LLa Cour suprême américaine à l’assaut du droit de vote | The Conversation

Aux États-Unis, voilà des années que le mouvement conservateur a élaboré une stratégie de long terme visant à placer à tous les niveaux du système judiciaire américain, et spécialement à la Cour suprême, des juges appartenant à son camp.

Ce projet a particulièrement progressé lors du mandat de Donald Trump. Trois des neuf juges nommés à vie à la Cour suprême ont rejoint cette instance au cours de cette période : Neil Gorsuch, Brett Kavanaugh et Amy Coney Barrett. Aujourd’hui, sur les neuf juges, six, dont le président de la Cour, John Roberts, sont des conservateurs.

L’un des premiers objectifs de la très influente Federalist Society, ce lobby qui murmure aux oreilles des présidents républicains des noms de juges activistes et conservateurs, était de revenir sur le droit à l’avortement. Ce qui a été accompli avec l’arrêt Dobbs en 2022.
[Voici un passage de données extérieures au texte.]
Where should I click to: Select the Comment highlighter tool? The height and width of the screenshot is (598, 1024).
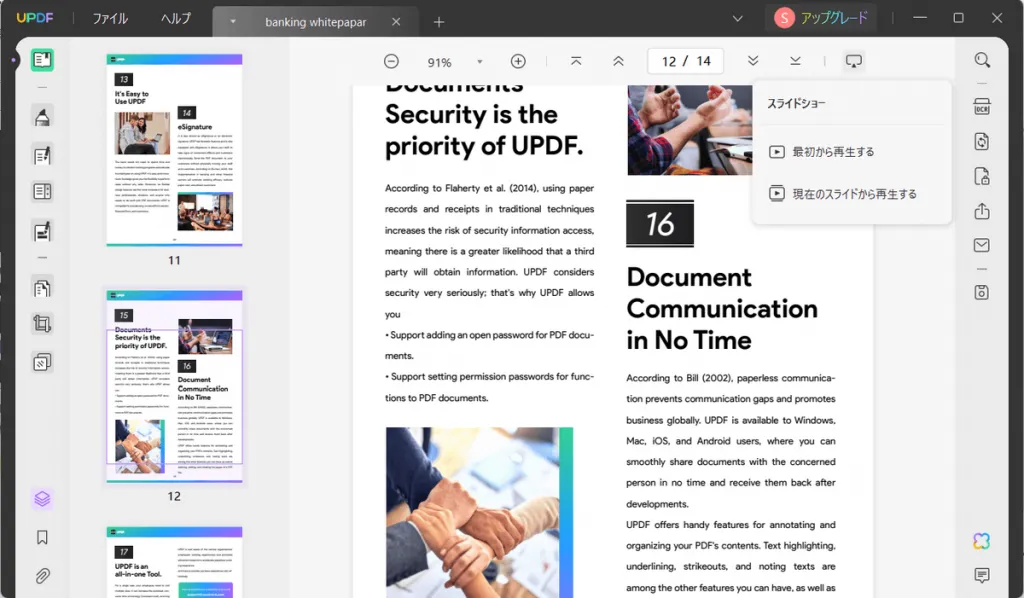pyautogui.click(x=42, y=117)
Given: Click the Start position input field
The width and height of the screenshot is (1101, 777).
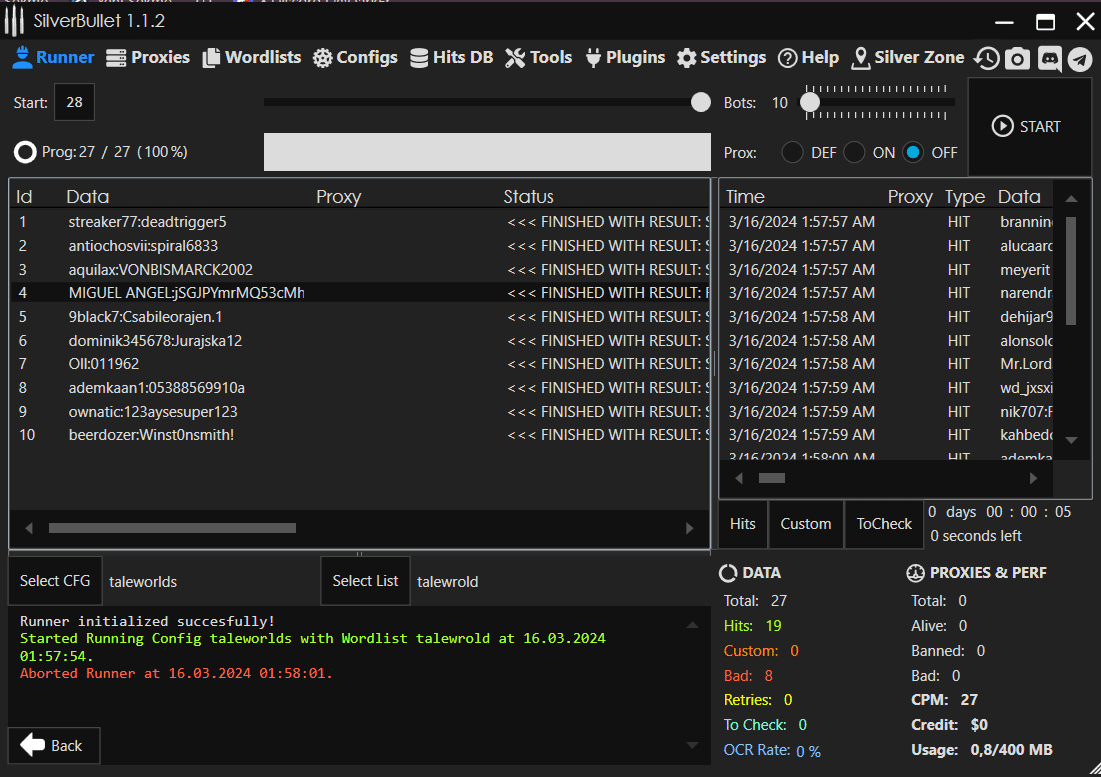Looking at the screenshot, I should click(x=74, y=102).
Le second objectif est assurément de changer les règles électorales, afin d’accroître les chances des candidats républicains de l’emporter, aussi bien lors des scrutins locaux qu’aux élections fédérales, présidentielle comprise. Le démantèlement jurisprudentiel de la loi sur le vote de 1965 (Voting Rights Act), accomplissement majeur du mouvement pour les droits civiques, déjà en cours depuis longtemps, risque encore de s’accélérer dans les prochaines années, notamment en 2023.

UUne attaque au long cours

Arrêt après arrêt, la Cour suprême favorise les intérêts du Parti républicain en se prononçant sur le droit électoral. On peut citer l’arrêt Purcell c. Gonzalez de 2006, par lequel la Cour, déjà dominée par les conservateurs à l’époque, déclare que les changements des règles électorales ne peuvent être opérés trop proche de la tenue d’élections. Ce qui, en principe, tombe sous le sens. Mais la Cour s’est bien gardée de définir un calendrier « raisonnable ». Par conséquent, c’est à la Cour qu’il revient de décider quel délai est acceptable, ce qui lui permet de « jouer la montre » quand les intérêts républicains sont menacés. Comme l’ont illustré les arrêts Veasy c. Perry en 2015 ou RNC c. DNC en 2020, le principe Purcell est neutre en théorie mais est toujours utilisé pour desservir les Démocrates.

Par l’arrêt Crawford c. Marion County Election Board de 2008, adopté au nom de la lutte contre la fraude électorale (un problème dont l’existence réelle n’est pas avérée), la Cour autorise les États à demander des pièces d’identité pour autoriser les citoyens à voter. Or les électeurs les plus pauvres ne possèdent souvent pas de carte d’identité et se contentent, pour voter, de présenter par exemple leur permis de conduire. Pour se procurer une carte d’identité, ils doivent effectuer une démarche administrative et/ou financière qui peut avoir pour effet de décourager certaines franges de l’électorat, notamment les plus démunies, de voter. L’impact de ces mesures sur l’abstention est difficile à mesurer. Mais le message est clair : les Républicains cherchent à rendre la procédure de vote plus contraignante.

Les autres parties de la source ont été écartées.